#### TEXT UNDER STUDY

Published 5:09 pm Wednesday, February 9, 2011

EDITOR’S NOTE: The story that ran in our Feb. 9 issue unintentionally reversed the roles of the men involved. What follows is the corrected text.

A verbal property dispute between roommates became physical and bloody Jan. 31 when one man pulled a so-called “samurai sword” on another.

Weston Ross escaped to a neighbor with his wounds, but the second man, Todd Clements, was locked into a brief standoff with Bonney Lake Police once they arrived on scene at 208th Avenue East.

According to the police report, Ross, a resident on the 9600 block of 208th Avenue East, walked across the street, covered in blood, to a neighbor’s home and asked her to call the police.

He told arriving officers that he had gotten into a heated argument with Clements, the house owner from whom Ross rents a room, over the addition of a new roommate Clements said he did not recognize.

In the midst of the argument, Ross grabbed a sword from the top of his television set and allegedly attacked Clements with it. Clements claimed the sword was grabbed unprovoked as the fight escalated, but Ross claimed he grabbed it in self-defense after Clements began throwing punches.

Both men struggled for control of the sword with both men cutting their hands on the blade and Ross sustaining multiple bruises from alleged kicks and punches. Clements eventually took the sword and escaped into the bathroom, where he hid in the shower to call 911. At police request, he crawled out of the bathroom, down the hall and outside to meet police.

########
#### EXTRACTED INFORMATION

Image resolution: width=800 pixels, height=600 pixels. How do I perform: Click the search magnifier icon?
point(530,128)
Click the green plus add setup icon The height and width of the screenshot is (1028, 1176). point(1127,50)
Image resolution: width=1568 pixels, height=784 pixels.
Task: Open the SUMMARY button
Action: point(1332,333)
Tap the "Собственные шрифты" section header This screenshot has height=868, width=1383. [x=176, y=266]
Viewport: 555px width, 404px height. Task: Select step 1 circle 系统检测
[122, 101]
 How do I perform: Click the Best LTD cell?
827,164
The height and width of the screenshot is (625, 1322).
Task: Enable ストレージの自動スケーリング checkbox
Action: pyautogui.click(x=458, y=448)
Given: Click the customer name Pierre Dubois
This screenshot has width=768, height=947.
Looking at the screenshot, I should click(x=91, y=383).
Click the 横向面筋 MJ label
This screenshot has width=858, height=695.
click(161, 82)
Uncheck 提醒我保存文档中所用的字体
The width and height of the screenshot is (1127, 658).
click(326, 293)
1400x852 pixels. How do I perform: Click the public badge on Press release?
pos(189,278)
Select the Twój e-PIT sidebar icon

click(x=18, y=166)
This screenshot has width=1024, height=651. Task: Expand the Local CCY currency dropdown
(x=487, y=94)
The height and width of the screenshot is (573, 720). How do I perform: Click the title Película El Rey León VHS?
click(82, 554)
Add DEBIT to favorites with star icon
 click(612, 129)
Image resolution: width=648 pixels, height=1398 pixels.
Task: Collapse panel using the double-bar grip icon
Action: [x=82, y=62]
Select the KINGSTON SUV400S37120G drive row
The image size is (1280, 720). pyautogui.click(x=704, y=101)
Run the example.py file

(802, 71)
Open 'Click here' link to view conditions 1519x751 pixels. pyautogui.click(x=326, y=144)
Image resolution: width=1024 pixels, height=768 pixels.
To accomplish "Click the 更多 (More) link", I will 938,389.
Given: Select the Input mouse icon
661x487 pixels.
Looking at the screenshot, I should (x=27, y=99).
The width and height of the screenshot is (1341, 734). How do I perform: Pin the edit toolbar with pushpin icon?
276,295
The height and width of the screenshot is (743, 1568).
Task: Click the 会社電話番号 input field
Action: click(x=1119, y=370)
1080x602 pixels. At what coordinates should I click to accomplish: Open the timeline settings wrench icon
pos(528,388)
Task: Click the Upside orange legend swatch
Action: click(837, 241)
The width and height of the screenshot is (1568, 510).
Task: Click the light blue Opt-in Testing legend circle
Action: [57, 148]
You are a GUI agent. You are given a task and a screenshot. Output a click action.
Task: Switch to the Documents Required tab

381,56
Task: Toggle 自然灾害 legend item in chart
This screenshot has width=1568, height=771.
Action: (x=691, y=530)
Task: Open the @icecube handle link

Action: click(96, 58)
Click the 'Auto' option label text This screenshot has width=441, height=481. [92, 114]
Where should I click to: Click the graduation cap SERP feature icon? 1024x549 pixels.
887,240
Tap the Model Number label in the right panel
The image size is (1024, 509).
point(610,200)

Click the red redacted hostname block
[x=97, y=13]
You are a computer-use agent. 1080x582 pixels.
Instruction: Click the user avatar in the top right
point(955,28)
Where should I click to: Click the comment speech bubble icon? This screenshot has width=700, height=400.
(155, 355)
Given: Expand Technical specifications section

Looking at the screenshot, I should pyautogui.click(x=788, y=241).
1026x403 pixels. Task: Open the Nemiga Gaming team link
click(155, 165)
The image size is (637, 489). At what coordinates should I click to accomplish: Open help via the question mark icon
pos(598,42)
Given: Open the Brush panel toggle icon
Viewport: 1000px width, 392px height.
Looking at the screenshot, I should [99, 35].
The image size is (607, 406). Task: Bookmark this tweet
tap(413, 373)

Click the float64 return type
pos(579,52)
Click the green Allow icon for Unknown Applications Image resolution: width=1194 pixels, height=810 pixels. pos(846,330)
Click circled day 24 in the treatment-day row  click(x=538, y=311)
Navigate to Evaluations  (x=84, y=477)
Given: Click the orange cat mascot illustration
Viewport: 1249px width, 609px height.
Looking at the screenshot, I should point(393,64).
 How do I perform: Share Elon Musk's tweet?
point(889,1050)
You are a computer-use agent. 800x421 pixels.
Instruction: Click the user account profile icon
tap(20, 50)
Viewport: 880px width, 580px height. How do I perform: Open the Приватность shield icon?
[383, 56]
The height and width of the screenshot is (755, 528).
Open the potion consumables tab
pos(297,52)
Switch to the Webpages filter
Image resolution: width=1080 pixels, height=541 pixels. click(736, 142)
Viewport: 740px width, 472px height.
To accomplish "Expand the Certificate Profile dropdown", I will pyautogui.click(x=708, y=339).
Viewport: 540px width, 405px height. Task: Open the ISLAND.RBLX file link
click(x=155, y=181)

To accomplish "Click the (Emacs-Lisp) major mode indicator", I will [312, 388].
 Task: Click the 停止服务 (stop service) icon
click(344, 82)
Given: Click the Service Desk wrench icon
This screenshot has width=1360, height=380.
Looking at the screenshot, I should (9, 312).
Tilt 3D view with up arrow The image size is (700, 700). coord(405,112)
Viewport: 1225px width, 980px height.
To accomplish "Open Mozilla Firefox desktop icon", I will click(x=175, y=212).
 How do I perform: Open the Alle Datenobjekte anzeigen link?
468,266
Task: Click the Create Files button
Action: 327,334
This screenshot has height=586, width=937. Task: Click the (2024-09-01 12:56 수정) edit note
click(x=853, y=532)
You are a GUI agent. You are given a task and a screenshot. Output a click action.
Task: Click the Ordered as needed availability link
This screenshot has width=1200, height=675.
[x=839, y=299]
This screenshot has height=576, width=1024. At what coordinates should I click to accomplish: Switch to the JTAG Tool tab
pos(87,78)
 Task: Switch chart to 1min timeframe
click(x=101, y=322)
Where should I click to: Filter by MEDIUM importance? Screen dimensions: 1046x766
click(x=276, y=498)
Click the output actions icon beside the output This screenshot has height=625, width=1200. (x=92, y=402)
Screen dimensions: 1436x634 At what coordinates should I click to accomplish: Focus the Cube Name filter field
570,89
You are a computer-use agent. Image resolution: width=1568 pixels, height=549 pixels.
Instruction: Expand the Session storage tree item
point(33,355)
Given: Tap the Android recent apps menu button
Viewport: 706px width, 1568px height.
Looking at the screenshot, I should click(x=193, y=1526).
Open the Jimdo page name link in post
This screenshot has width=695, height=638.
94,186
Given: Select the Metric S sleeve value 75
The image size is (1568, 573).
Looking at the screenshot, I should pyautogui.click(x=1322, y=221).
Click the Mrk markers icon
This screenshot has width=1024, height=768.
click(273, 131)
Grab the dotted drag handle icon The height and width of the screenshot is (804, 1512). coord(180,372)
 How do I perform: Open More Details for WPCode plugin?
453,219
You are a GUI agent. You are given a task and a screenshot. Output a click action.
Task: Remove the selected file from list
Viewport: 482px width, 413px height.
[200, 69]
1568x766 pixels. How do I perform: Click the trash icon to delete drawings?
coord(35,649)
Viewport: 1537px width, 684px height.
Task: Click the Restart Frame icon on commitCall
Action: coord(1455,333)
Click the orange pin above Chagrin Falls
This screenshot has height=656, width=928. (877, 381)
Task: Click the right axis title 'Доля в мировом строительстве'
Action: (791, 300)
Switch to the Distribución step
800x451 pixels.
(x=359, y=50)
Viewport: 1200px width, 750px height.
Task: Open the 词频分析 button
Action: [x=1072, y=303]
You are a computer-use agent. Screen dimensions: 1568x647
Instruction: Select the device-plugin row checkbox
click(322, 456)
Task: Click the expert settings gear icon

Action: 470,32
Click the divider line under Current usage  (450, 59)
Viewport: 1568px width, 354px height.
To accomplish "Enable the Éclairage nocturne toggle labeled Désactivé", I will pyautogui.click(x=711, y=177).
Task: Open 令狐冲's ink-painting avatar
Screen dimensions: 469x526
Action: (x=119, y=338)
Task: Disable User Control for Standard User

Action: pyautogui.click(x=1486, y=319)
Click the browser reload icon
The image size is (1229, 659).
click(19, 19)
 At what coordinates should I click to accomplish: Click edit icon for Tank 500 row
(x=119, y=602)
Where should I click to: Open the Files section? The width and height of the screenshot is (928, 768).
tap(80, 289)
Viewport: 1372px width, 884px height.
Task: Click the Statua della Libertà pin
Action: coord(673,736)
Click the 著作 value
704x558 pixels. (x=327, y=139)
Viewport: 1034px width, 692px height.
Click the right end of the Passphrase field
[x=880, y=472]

########

> PROBLEM: Carry the news story about the roommates' sword fight forward from its last sentence. These data were drawn from a separate source.

> THE ANSWER:
Additional police had arrived to block off the street and coax out Clements. Initial testimony from Ross suggested he might have a rifle with him inside the premises.

“All we saw was police, cars, and a couple of bloody people,” said Katie VanParys, the manager of nearby Bonney Lake Fitness. “I thought, at first, that it was an accident.”

Ross initially refused to come out, but he eventually relented and came outside, where he was treated for his injuries.

Both men were transported to Good Samaritan Hospital in Puyallup for their lacerations, which were “significant,” but not life-threatening, said police spokesman Daron Wolschleger. In Clements’s case, the injuries required surgery. Ross underwent a CAT scan for his pummeling injuries.

An investigation is being conducted and charges on both subjects are pending, Wolschleger said.